Prime Minister Andrej Babiš of ANO has praised Mr. Šlachta and some critics have insinuated that the two may be secretly working together, with the idea being that Šlachta provides voters with an alternative to ANO but that he will ultimately work with Babiš. How do you view this suggestion, or even allegation?

“It’s not easy to prove that there is some deal between Mr. Babiš and Mr. Šlachta.

“But I would say, probably unintentionally, there may be something like a closeness between these two movements.

“Both are built on the same programmatic principles.

“There are other common features. There is the strong role of the leading person.

“Of course, there are also some differences. In the case of ANO we know that Babiš is also the one who owns the movement, who is someone who is like a CEO.

“But in the case of the Oath there are still a lot of questions as to who is actually behind it, and if there is somebody behind it, who that person is and what are his or her intentions.”

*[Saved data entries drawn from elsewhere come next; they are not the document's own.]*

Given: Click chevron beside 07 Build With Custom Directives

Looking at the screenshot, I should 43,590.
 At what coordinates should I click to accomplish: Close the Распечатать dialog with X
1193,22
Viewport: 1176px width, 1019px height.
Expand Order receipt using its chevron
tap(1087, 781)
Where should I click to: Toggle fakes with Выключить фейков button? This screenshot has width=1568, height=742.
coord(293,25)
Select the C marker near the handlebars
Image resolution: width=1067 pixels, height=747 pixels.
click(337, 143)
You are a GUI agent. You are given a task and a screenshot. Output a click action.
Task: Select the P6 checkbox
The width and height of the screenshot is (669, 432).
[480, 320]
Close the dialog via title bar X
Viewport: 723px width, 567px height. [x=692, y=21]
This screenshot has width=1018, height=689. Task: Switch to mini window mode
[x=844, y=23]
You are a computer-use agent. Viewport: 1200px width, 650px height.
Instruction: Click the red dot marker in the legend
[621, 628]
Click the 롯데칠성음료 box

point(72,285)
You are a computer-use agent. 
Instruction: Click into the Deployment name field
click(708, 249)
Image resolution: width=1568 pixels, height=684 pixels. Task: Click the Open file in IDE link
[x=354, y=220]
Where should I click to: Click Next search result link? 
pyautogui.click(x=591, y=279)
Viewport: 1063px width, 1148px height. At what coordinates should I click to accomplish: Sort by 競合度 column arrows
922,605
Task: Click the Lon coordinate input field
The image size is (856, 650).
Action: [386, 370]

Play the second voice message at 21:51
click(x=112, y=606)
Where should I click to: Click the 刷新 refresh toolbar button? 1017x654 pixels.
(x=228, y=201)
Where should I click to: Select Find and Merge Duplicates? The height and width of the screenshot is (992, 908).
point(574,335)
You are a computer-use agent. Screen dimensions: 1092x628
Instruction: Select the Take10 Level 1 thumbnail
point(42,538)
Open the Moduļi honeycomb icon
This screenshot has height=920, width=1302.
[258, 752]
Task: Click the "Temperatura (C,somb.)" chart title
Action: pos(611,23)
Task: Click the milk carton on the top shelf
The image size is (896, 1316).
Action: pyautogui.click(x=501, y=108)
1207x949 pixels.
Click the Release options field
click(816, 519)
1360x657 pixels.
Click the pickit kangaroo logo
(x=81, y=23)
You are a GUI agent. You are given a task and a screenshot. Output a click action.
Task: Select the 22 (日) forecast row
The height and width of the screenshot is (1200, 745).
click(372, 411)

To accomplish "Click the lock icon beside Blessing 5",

The Oath don’t seem to have much of a party structure yet, and they don’t seem to have many members. But polls are suggesting they may reach the five-percent threshold. How likely do you think it is that they will actually get into Parliament in October’s elections?

“Well, I think it’s very likely.

“With all the potential of these protest groups that is at stake, I think the Oath has a quite high chance.

“Of course, it’s still on the edge of the five-percent threshold.

“Some polls show them being slightly above the five-percent threshold but some show them being slightly below it.

“That still leaves an open contest, because of the statistical margin or the statistical errors that might appear.

“But now it seems that it’s more likely to enter the Chamber of Deputies.

“That’s not because of the numbers we see.

“What political scientists should follow is usually the trend, the tendency.

“And the trend is rising. Slowly but continuously rising.”